To enter WorldCat, start at the D'Amour Library home page and select Databases A-Z (under "Find Articles"). WorldCat is the very last database on the list:
When you click on WorldCat, you'll be taken to an advanced search screen. Search WorldCat as you would WILDPAC, by keyword if you have a general topic, by subject if you know the LC Subject Headings, and so on (see above for more catalog searching tips).
For example, if you are searching for books on the 1918 influenza pandemic, you could search by keyword:
- Remember to connect keywords with AND when you want both to appear in the records, and with OR if you want one or the other (for synonyms or related terms).
- You may wish to limit your search because WorldCat is such a large catalog. You can limit the material type (e.g., books), publication date, language, and more. You may even wish to limit your search for the number of libraries (because the more libraries that have a certain book, the more likely you'll be able to obtain it).
Click the Search button.
By default, WorldCat lists the most popular books first: those books in the most libraries. There will be a note when a book comes up that you can find at Western New England University (in either D'Amour or the Law Library). These books could be found in WILDPAC.
Look through the search results to find books that appear to fit your topic; there are many clues in the citation to help you. If you see a book title that looks relevant, click on it to see more information about the book.

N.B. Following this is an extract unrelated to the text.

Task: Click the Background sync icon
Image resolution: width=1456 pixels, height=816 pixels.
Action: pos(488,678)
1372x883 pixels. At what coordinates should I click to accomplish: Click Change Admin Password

In the case of Mike Davis's The Monster at Our Door, an image of the book cover and a full abstract are available. Not all books listed in WorldCat include these helpful features. Other helpful pieces of information include the Contents and Descriptors, which all book records will include:
The contents lists the chapter titles from the book, which can be useful as you are assessing whether this book really focuses on your area of research.

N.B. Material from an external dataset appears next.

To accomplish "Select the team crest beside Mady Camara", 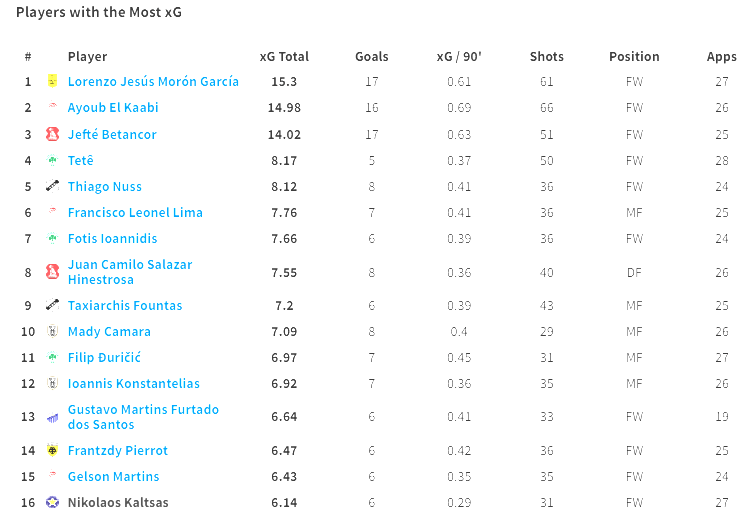I will tap(52, 331).
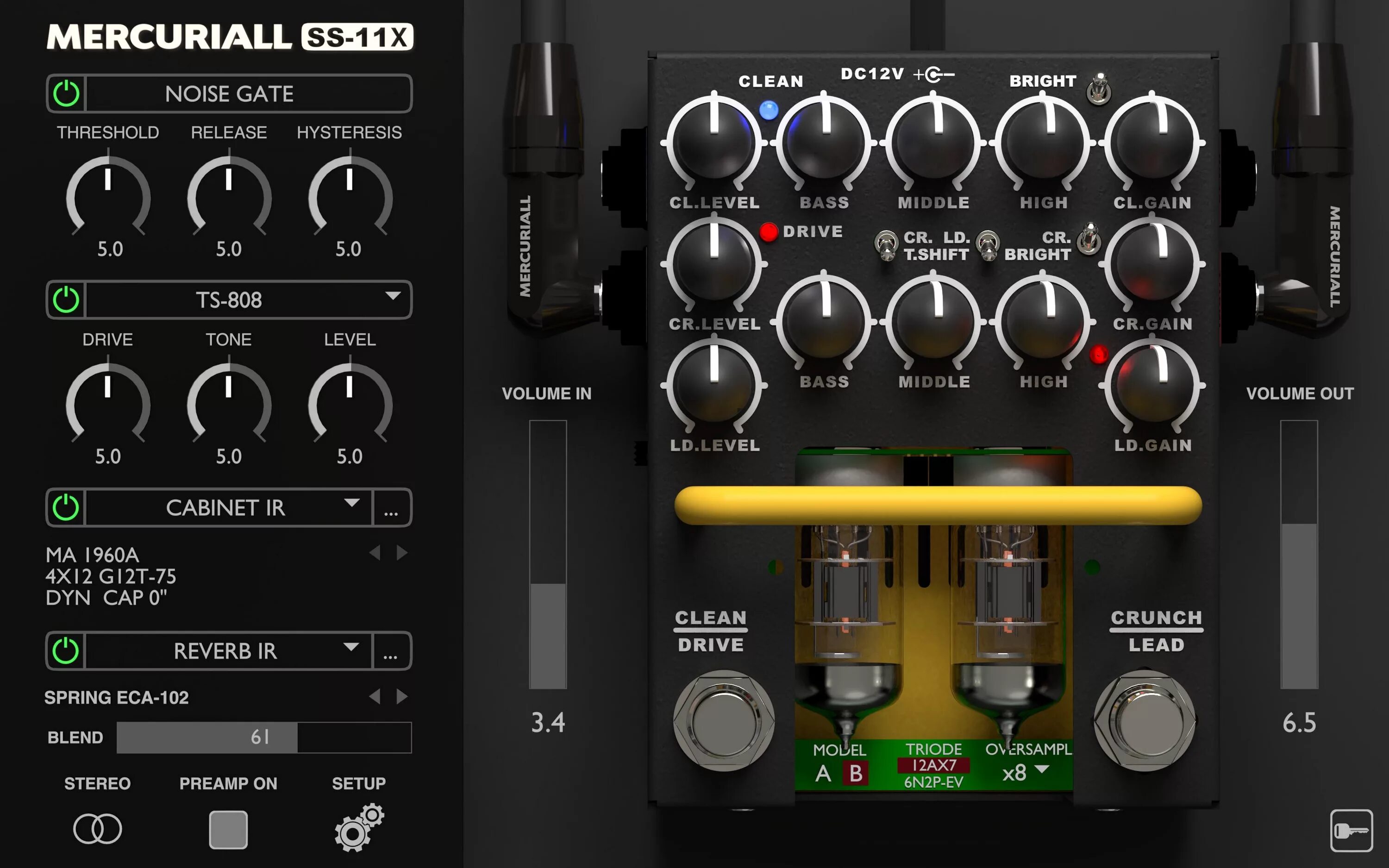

Descriptors (Subjects) are Library of Congress Subject Headings described above; you'll find a list of hyperlinked subjects here which describe the main focus of the book. We learn from the above example that this book is considered a "popular work," which seems to indicate that the book is intended for general readers, not necessarily academics (so depending on your reason for reading it, it may or may not be of value to you).

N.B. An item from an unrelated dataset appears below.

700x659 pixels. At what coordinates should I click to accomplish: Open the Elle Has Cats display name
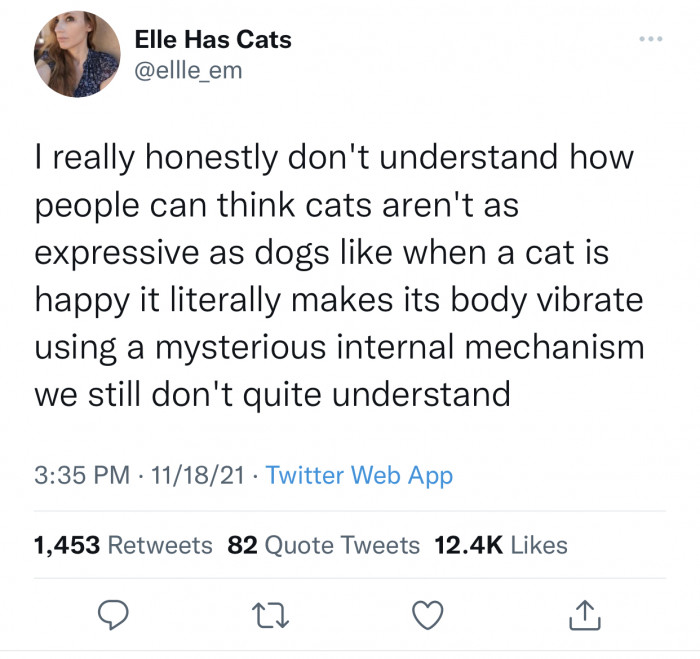click(x=213, y=40)
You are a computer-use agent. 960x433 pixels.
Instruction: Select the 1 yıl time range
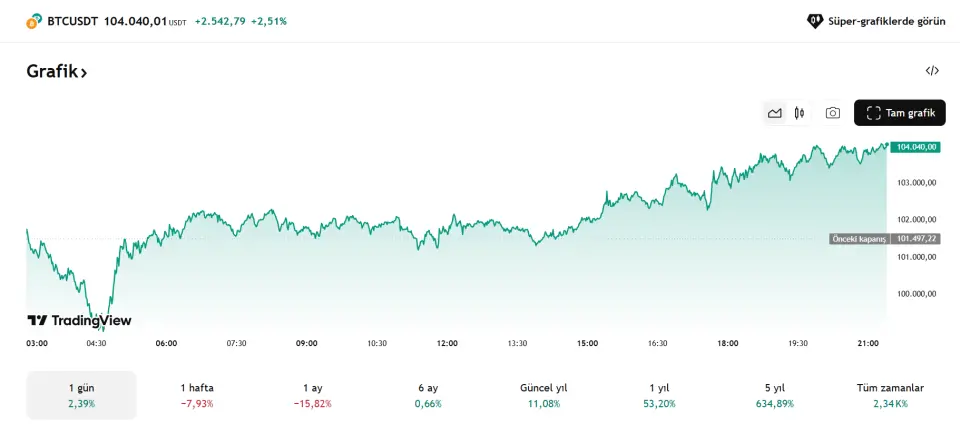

In addition to describing the topic of the book, the descriptors also link you to a list of other books in WorldCat with the same subjects, helpful if you need multiple sources. Other useful links for finding similar books are under Find Related:
If you click on "Advanced options..." you'll find many ways to search for similar books.
Check one or more options to search; most useful may be the author (if s/he has written other books on a similar topic), subjects, and even call numbers (because books are organized by topic, other books with the same call number will be on the same topic).
Okay, so let's say that after all this, you're interested in getting your hands on a copy of The Monster at Our Door. Now what? Now you'll need to complete an interlibrary loan request—a simple form that asks D'Amour Library to borrow a copy of the book from another library for you. To submit a request, click on "Article Linker," near the top of the record:
A new window will open, which will likely read, "Sorry, no holdings were found for this book," telling you that D'Amour Library doesn't have a copy of the book. Scroll down on this page, though, to find the request form for interlibrary loan:
Another window will open. You'll need to fill out your personal information, including your name, library barcode, and contact information. You'll find that some of the book information is already filled out, and you can complete the form using the citation information in WorldCat. For more help with interlibrary loan, see How Do I Borrow Books from Another Library? or Ask a Librarian.